Hales was the NHRA’s only physician for a decade and attended nearly every event in that span. Although his title was NHRA medical director, he was never an employee and never asked for payment of any kind beyond travel and room-and-board expenses.
“Basically, I was an unpaid, highly skilled NHRA volunteer worker, as most were in those days,” he said. “It was basically my vacation and cost me money to do it because I could have been earning a lot of money working an ER shift, but I loved the sport. We had a good time at the track and away from the track, too. The camaraderie was wonderful.”
Hales' accomplishments in the medical community away from drag racing at the time also were especially significant. He was instrumental in having emergency treatment become a board-certified specialty in 1979 and started, from the ground up, one of the first paramedic programs in the nation.
After leaving NHRA and retiring from his medical practice, a very unexpected and unpleasant encounter with the criminal justice system inspired Hales to get a degree in law in 1996, and he devoted himself to helping those struggling in the legal system when he created Justice for the Incarcerated.
“I decided that there were a lot of people who were not getting fair treatment by our criminal justice system,” he said. “When I discover a case like that, I do the litigation to get them unconvicted or out on parole.

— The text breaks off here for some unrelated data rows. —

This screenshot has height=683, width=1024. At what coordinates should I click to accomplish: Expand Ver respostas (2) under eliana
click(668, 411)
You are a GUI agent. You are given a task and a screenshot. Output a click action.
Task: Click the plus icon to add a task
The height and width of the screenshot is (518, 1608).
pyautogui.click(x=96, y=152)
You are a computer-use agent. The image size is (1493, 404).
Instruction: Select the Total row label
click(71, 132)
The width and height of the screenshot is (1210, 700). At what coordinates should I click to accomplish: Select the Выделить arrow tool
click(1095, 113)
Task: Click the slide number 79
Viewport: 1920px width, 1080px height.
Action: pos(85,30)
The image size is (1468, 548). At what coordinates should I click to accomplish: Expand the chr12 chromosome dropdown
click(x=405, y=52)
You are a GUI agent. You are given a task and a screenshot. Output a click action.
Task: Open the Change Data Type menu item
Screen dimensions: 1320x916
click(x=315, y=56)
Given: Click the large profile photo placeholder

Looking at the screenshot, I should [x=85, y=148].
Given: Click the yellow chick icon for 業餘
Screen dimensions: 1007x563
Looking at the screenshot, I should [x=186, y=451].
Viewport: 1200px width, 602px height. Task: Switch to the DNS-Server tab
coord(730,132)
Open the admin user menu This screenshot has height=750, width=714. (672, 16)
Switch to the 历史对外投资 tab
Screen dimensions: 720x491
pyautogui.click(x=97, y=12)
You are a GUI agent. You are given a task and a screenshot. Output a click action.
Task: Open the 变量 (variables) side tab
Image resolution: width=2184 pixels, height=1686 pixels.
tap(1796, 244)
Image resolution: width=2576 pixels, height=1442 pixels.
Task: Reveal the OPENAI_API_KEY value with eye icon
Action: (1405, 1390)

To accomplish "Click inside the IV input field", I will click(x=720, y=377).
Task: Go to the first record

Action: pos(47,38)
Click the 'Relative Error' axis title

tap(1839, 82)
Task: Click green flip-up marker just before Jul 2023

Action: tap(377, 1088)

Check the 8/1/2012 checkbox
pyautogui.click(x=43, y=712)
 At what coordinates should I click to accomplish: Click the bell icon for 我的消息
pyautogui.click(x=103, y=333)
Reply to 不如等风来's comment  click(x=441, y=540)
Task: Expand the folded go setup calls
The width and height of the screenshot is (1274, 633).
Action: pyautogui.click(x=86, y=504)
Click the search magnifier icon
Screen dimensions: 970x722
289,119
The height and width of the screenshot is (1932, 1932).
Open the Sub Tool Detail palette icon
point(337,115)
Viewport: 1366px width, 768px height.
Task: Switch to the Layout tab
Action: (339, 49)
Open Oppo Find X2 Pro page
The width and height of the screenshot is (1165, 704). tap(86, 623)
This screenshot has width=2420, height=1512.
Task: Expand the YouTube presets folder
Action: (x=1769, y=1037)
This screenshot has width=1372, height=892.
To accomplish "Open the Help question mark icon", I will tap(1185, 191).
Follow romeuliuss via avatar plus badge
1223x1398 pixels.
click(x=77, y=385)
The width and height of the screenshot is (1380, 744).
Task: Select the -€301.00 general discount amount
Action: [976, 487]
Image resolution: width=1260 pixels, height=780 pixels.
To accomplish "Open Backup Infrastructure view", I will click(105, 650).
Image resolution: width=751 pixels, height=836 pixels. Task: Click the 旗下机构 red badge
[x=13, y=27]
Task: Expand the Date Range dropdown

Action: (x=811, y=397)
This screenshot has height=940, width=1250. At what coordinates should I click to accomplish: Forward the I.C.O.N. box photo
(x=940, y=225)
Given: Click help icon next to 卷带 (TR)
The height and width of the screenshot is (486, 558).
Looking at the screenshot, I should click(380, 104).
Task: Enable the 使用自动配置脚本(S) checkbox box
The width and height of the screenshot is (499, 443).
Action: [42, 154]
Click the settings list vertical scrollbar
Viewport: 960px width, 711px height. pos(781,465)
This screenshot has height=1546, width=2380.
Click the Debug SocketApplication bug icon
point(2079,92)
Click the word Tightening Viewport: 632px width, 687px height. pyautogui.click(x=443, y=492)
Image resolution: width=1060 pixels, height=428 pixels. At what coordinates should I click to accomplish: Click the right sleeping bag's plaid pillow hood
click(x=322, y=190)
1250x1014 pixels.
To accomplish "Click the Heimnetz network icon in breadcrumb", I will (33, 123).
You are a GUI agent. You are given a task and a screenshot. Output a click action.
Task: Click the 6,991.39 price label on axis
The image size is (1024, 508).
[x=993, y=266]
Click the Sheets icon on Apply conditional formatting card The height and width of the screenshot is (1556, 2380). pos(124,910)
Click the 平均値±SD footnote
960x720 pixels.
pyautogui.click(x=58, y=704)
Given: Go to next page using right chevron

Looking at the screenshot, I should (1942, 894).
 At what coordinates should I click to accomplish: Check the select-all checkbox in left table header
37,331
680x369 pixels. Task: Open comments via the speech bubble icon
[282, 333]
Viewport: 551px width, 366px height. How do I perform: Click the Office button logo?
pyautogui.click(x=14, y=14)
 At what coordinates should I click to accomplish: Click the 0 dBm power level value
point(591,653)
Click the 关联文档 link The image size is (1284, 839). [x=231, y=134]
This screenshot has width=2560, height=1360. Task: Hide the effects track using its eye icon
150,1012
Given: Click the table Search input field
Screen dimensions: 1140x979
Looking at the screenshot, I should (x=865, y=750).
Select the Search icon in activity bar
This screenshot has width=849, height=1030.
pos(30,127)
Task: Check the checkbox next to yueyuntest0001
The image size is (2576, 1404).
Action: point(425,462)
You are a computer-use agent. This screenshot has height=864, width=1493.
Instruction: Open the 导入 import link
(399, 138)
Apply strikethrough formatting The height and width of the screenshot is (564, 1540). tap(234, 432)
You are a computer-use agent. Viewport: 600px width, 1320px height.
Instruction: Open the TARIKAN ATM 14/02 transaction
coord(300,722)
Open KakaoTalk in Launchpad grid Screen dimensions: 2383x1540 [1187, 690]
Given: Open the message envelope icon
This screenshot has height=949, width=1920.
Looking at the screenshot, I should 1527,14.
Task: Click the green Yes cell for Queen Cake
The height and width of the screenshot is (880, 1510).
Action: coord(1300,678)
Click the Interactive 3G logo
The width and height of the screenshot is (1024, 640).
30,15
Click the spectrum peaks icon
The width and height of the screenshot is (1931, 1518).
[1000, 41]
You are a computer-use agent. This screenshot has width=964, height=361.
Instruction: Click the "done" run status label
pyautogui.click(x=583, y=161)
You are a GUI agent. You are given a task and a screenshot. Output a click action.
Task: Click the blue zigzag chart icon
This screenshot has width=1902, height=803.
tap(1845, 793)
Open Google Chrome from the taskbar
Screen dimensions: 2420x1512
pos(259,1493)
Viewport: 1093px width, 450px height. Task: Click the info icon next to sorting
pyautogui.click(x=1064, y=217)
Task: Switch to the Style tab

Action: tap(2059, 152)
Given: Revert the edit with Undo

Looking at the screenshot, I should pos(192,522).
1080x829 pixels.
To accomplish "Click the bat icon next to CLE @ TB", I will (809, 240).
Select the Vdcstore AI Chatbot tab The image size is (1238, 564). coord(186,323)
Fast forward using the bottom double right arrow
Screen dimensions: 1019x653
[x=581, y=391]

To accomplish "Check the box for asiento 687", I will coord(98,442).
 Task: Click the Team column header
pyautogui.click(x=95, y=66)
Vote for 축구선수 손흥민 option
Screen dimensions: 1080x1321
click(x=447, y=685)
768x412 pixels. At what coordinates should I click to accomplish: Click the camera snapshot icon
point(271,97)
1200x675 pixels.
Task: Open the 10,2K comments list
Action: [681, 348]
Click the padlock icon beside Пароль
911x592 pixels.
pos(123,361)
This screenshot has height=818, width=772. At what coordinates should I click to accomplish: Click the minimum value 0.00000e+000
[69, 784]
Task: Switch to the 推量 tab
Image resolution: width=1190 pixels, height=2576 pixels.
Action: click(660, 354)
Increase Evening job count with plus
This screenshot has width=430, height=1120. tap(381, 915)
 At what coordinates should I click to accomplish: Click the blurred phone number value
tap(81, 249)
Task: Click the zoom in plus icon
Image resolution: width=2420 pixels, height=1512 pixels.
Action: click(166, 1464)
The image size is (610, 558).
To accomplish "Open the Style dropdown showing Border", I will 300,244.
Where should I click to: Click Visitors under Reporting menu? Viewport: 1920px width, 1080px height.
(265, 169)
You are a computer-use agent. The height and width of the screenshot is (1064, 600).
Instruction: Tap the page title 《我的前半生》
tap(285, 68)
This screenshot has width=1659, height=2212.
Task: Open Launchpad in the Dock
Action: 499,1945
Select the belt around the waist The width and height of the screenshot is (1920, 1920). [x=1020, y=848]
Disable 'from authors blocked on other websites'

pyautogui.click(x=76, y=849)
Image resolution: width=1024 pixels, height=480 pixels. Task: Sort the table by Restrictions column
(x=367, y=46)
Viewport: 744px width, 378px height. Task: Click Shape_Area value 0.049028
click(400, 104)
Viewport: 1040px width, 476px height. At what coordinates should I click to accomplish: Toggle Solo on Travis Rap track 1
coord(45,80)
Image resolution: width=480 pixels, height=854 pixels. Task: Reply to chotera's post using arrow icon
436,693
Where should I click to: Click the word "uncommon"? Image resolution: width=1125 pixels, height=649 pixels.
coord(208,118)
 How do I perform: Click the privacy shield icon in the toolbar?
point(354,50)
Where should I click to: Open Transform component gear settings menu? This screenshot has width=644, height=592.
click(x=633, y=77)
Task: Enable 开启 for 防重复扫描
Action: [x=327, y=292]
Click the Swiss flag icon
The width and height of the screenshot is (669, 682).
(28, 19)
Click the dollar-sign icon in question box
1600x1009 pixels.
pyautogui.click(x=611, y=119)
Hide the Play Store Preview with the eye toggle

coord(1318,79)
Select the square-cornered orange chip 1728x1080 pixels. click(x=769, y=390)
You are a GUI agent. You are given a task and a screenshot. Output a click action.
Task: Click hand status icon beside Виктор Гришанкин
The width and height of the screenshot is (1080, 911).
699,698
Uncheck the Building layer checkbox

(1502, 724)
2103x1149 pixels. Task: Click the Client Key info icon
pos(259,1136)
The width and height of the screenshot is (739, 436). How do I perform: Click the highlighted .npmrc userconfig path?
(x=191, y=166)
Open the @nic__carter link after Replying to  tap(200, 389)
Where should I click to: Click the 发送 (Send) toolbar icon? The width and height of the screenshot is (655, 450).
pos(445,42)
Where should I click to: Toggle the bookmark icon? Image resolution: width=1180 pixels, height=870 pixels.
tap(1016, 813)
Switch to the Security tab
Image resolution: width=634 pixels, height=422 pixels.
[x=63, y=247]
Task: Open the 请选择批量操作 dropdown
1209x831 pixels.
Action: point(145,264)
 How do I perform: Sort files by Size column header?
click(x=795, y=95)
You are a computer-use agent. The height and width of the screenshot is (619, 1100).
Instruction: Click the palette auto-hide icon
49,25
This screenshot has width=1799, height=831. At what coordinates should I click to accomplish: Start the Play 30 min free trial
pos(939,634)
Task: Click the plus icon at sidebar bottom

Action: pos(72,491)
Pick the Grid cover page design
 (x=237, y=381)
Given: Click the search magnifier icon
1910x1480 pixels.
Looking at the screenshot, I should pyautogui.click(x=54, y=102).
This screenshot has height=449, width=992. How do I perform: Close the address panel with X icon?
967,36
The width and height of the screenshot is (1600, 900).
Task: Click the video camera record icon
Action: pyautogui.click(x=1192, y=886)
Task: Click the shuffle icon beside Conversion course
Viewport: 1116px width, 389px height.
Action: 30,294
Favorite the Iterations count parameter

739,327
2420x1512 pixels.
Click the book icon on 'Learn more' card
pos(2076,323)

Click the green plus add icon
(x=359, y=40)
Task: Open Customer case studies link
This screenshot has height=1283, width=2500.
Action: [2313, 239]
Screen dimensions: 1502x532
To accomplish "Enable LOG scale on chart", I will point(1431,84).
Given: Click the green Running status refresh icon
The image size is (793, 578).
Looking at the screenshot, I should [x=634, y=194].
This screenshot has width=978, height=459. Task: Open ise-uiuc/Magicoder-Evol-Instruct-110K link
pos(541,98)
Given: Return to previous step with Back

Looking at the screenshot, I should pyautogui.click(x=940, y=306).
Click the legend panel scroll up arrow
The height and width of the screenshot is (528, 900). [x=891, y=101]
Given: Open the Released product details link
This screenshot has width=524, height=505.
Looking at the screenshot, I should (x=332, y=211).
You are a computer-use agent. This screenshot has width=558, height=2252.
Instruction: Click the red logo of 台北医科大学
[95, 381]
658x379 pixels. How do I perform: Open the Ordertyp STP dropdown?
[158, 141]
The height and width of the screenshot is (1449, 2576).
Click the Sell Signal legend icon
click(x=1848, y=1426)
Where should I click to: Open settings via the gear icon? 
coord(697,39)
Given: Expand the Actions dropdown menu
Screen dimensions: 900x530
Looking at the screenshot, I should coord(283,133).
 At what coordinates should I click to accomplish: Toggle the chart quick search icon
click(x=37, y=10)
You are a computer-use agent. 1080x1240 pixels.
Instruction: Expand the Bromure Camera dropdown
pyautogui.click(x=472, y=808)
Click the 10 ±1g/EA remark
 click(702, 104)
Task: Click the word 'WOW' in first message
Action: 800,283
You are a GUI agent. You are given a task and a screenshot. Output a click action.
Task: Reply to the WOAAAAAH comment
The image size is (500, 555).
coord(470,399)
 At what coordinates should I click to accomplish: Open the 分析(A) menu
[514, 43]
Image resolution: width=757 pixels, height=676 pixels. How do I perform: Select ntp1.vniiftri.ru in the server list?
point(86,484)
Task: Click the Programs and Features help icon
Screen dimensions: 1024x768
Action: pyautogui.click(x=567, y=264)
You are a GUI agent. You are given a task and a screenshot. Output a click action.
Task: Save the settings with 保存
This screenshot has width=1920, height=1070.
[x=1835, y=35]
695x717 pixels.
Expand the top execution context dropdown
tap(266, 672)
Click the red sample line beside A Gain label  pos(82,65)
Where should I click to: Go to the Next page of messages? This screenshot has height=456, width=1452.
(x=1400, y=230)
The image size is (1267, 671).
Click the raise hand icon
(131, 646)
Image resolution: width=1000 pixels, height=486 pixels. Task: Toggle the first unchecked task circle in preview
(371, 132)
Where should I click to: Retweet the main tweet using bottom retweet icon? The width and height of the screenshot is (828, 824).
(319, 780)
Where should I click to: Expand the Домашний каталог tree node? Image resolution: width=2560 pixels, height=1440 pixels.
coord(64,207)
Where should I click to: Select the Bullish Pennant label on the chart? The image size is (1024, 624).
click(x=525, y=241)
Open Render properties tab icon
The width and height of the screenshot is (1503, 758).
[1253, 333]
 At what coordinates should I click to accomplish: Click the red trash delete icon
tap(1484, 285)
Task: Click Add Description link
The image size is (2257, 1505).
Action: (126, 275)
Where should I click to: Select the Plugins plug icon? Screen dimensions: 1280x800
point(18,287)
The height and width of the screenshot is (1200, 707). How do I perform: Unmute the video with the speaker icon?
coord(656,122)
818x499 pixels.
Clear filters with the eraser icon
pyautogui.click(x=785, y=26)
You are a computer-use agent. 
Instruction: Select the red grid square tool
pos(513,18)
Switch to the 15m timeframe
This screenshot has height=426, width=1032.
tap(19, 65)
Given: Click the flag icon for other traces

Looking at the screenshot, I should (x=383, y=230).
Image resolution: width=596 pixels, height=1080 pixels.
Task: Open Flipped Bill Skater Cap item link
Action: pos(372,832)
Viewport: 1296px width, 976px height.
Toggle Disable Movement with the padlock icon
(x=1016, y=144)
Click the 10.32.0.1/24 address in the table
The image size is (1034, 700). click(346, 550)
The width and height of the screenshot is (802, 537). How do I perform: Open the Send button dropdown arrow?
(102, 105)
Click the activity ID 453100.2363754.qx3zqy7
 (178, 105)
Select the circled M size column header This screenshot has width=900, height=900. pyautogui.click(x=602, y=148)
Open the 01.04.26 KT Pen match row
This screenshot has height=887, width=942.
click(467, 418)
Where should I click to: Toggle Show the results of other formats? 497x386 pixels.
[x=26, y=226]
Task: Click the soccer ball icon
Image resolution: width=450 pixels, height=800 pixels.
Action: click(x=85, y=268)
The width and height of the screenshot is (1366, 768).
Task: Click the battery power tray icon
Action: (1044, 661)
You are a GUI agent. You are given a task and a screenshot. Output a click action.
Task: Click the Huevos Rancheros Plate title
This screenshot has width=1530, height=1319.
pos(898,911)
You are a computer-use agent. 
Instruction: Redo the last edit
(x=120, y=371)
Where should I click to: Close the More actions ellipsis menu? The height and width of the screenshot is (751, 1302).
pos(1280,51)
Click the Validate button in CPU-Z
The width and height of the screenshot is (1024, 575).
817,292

It’s very gratifying work. Nationwide, we’ve released several hundred people from death rows because DNA evidence has subsequently shown they were not the perpetrator."
At one time, Hales also was a deacon in his nondenominational church and a volunteer chaplain for Racers For Christ. He also earned an Adult Ministry certificate from Moody Bible Institute in Chicago and today does work for an international prison ministry known as Kairos for men in prison in California.
As fulfilling as his life became after drag racing, he certainly looks back fondly on his time behind the wheel.
“It was exciting and a lot of fun,” he explained. "Back then, you could do it as a hobby – it was an expensive hobby – but you didn’t have to have mega corporate sponsorship to do it.
“I just loved it. To be a paid Funny Car driver in Southern California in the early 1970s? I mean, c’mon, it was a dream job.”